Comment by wmanley
3 years ago
Disclosure, I'm the co-author of the blog post.
> My preferred approach to database migrations is the one implemented by Django: migrations are a sequence of transformations stored in files on disk, and the database includes a table that says which of those migrations have been applied. This keeps everything in version control and means there's no chance of the wrong migration being applied in the wrong way.
Do the transformations have to be applied in sequence? If so how does this handle resolving git conflicts? With our system mostly conflicts in our database.sql script are resolved automatically with git merging. And CI works well because we downgrade the database to the version of database.sql found in $(git merge-base main HEAD) before running integration tests.
I don't know about Django but in Rails† the migrations are numbered with a timestamp (in the filename itself), instead of a sequential number, precisely to avoid (git) merge conflicts.

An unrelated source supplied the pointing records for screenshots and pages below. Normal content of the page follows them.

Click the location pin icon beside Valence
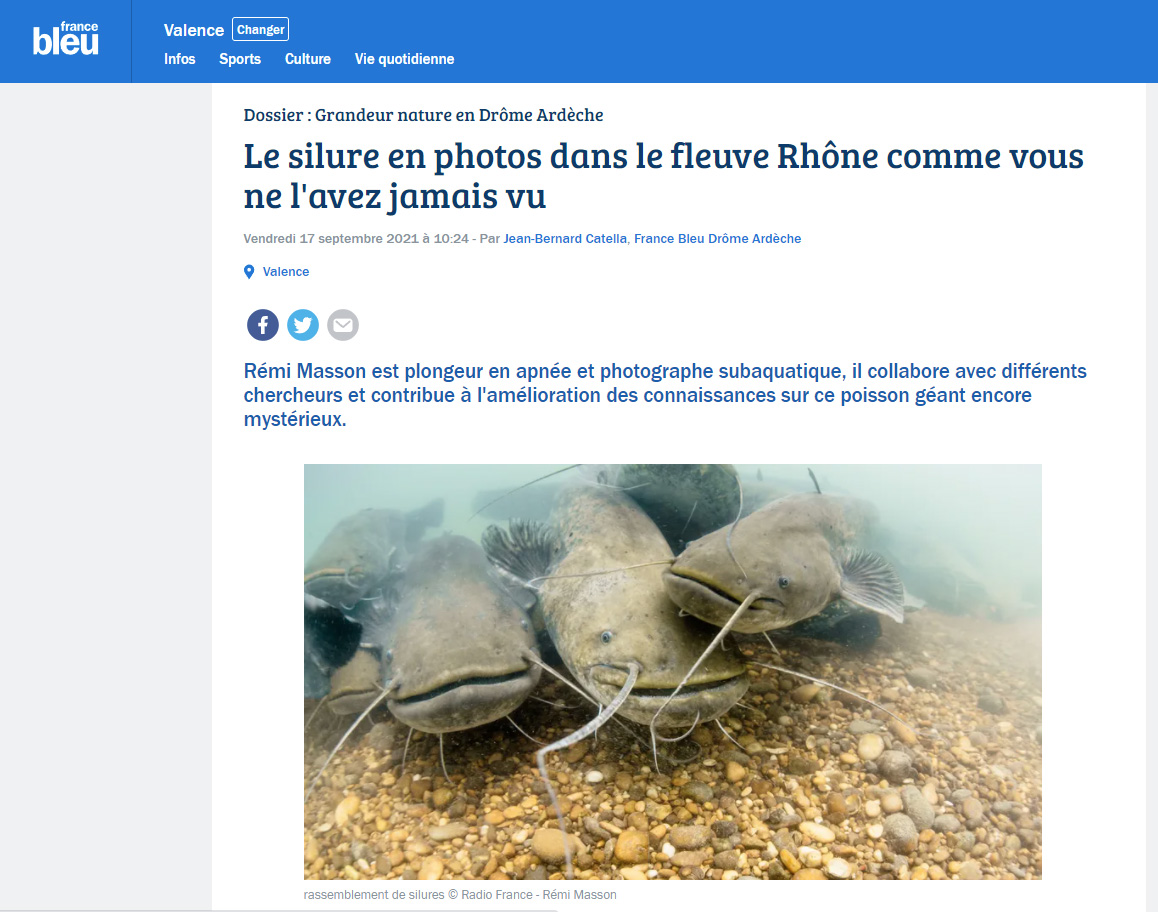The height and width of the screenshot is (912, 1158). 249,272
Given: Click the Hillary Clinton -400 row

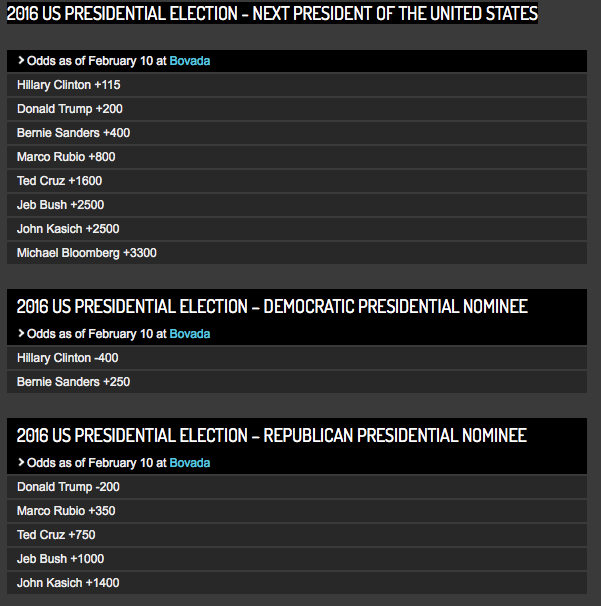Looking at the screenshot, I should [297, 358].
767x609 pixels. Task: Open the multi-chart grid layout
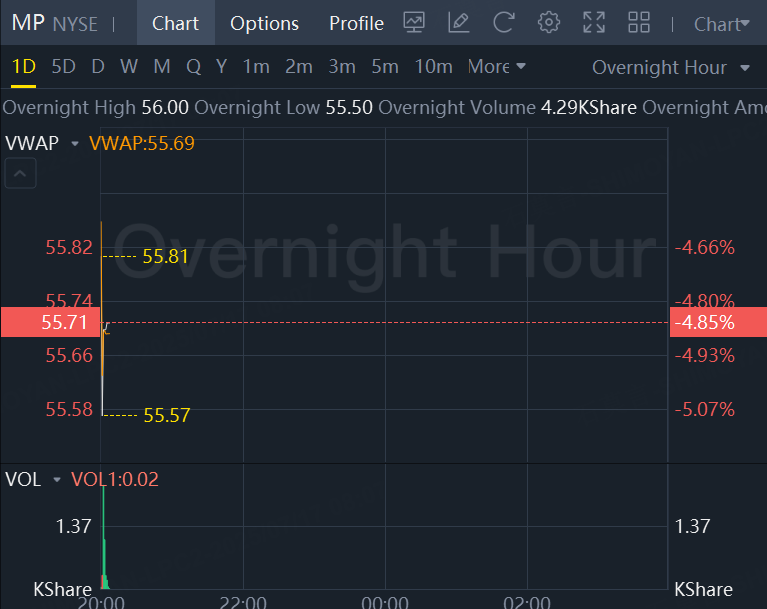[x=639, y=22]
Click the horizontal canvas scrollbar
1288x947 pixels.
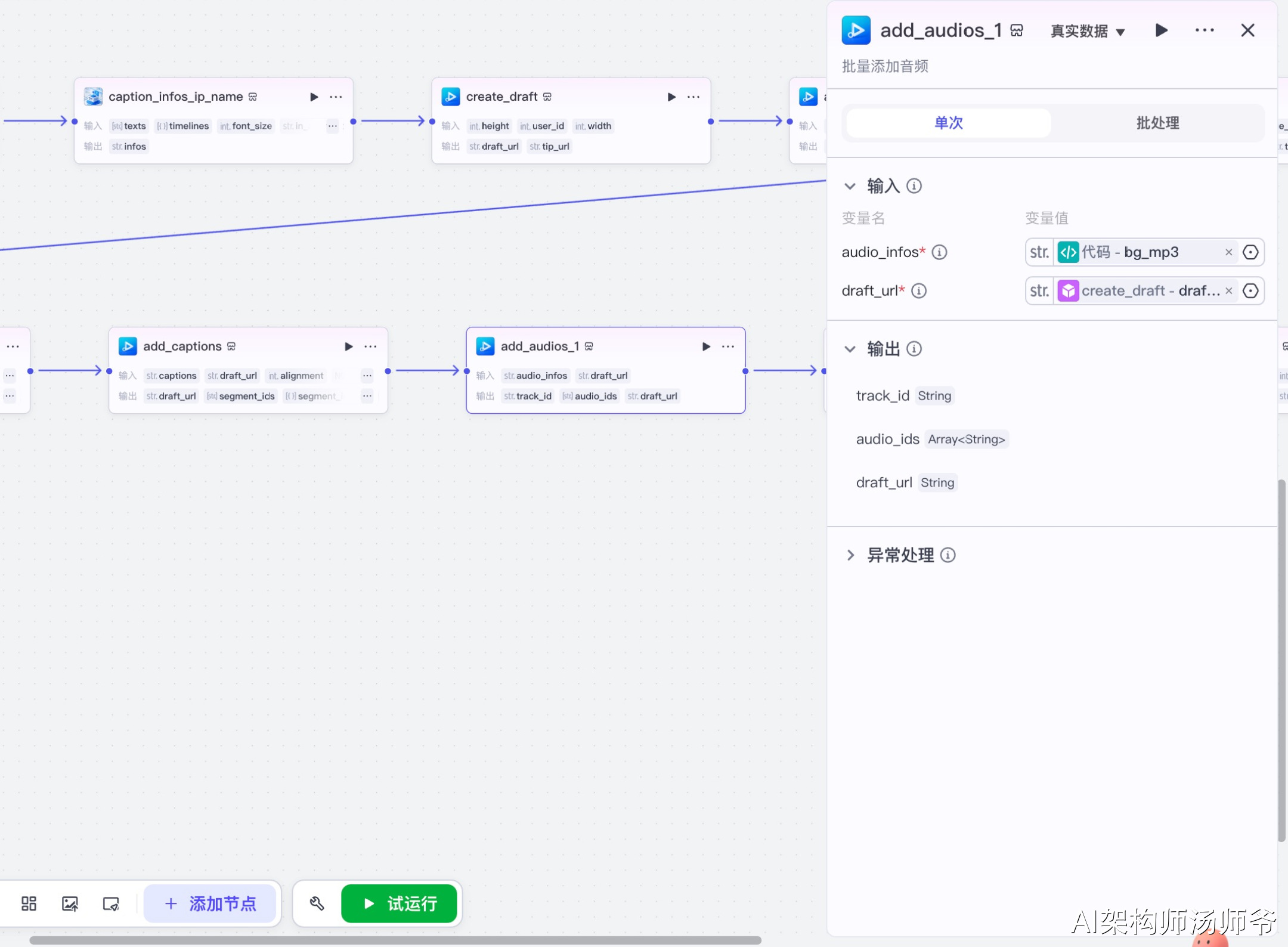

Then they're run in alphabetical order. There's a dedicated table to record which migrations have been run already.
† 10 years ago, anyway.
Using a timestamp in a migration system doesn't really solve the problem at edge cases though: the time-based ordering of migration file creation may differ from the time-based ordering of migration application, especially accounting for different git branches, and different DB environments (prod, staging, dev DBs for each developer).
The canonical problem is two engineers with branches that each add a new column to the end of the same table. It's easy to end up with schema drift between environments, or cases where executing the migrations in alphabetical order yields a different result than executing them in git history order. You can add various guard rails and band-aids to catch this, but it's ugly.
In contrast, declarative schema management systems inherently avoid this situation. For example, if two engineers try to add a new column to the end of the same table, one of them will get a git merge conflict -- exactly like if two branches in an application code repo tried to edit the same line of a function.
> Using a timestamp in a migration system doesn't really solve the problem at edge cases though: the time-based ordering of migration file creation may differ from the time-based ordering of migration application, especially accounting for different git branches, and different DB environments (prod, staging, dev DBs for each developer).
In many cases this might be "good enough", depending on change frequency.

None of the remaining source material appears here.